Retrieves or assigns variable labels (the "label" attribute) on vectors or data frame columns. Variable labels describe what a variable measures (e.g., "Age of respondent") and are commonly used in survey data imported from SPSS, Stata, or SAS.

The function operates in two modes:

GET mode: Called with bare variable names or no ... arguments, returns existing labels.
SET mode: Called with name = "label" pairs, assigns labels to variables and returns the modified data.

Usage

var_label(data, ...)

Arguments

data: A data frame, tibble, or a single vector.
...: In GET mode: unquoted variable names (tidyselect supported). If empty, returns labels for all variables. In SET mode: named pairs where the name is a variable and the value is the label string. Use NULL to remove a label.

Value

GET mode (vector input): A single character string (the label), or NULL if no label exists.
GET mode (data frame input): A named character vector of labels. Variables without labels return NA.
SET mode: The modified data frame (invisibly), with labels assigned.

Details

Variable labels are stored as the "label" attribute on each column, which is the standard used by the haven package for SPSS/Stata/SAS imports.

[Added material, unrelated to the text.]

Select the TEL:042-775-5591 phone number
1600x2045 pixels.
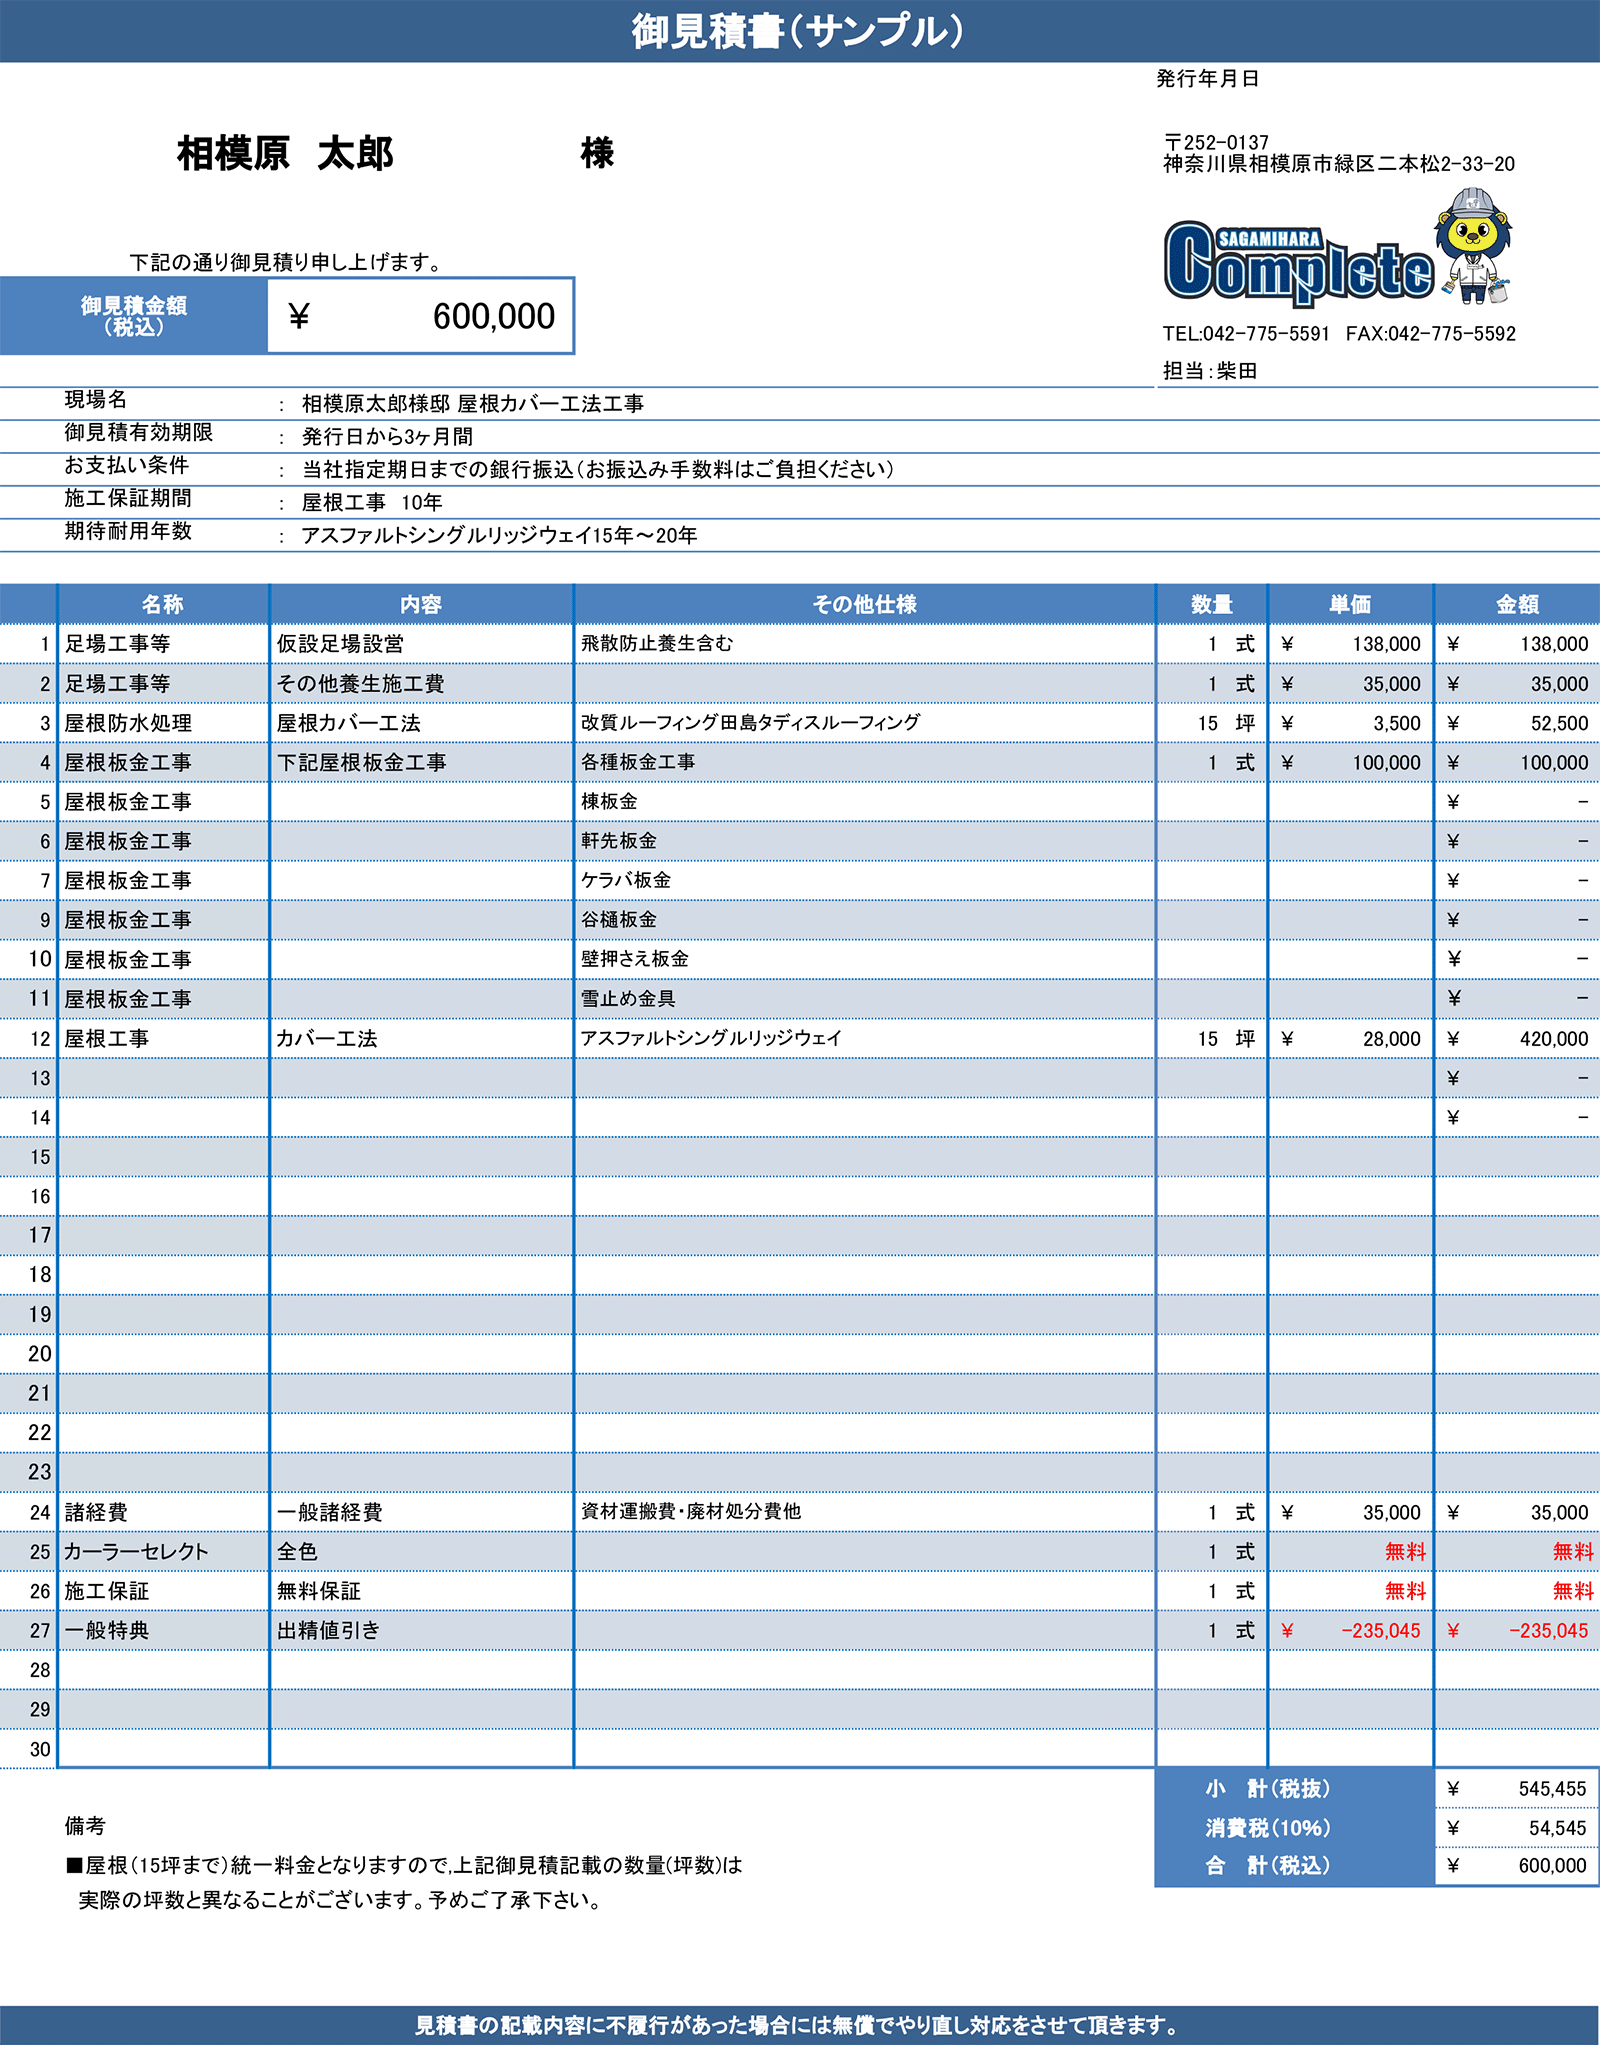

These labels are preserved by mariposa's codebook(), frequency(), and describe() functions.

When to Use This

Use var_label() when you:

Want to inspect what variables measure in imported survey data
Need to add labels to manually created data before using codebook() or write_spss()
Want to update or correct labels after import

Examples

# GET: retrieve all variable labels
var_label(survey_data)
#>                                                id 
#>                                                NA 
#>                                               age 
#>                                    "Age in years" 
#>                                            gender 
#>                                          "Gender" 
#>                                            region 
#>                              "Region (East/West)" 
#>                                         education 
#>                  "Highest educational attainment" 
#>                                            income 
#>                  "Monthly household income (EUR)" 
#>                                        employment 
#>                               "Employment status" 
#>                             political_orientation 
#>         "Political orientation (1=left, 5=right)" 
#>                             environmental_concern 
#>           "Environmental concern (1=low, 5=high)" 
#>                                 life_satisfaction 
#> "Life satisfaction (1=dissatisfied, 5=satisfied)" 
#>                                  trust_government 
#>        "Trust in government (1=none, 5=complete)" 
#>                                       trust_media 
#>             "Trust in media (1=none, 5=complete)" 
#>                                     trust_science 
#>           "Trust in science (1=none, 5=complete)" 
#>                                   sampling_weight 
#>                                "Weighting factor" 
#>                                           stratum 
#>                         "Stratification variable" 
#>                                    interview_mode 
#>                                  "Interview mode" 

# GET: specific variables
var_label(survey_data, age, gender)
#>            age         gender 
#> "Age in years"       "Gender" 

# GET: from a single vector
var_label(survey_data$age)
#> [1] "Age in years"

# SET: assign labels
data <- var_label(survey_data,
  age = "Age of respondent",
  gender = "Gender identity"
)

# REMOVE: set to NULL
data <- var_label(data, age = NULL)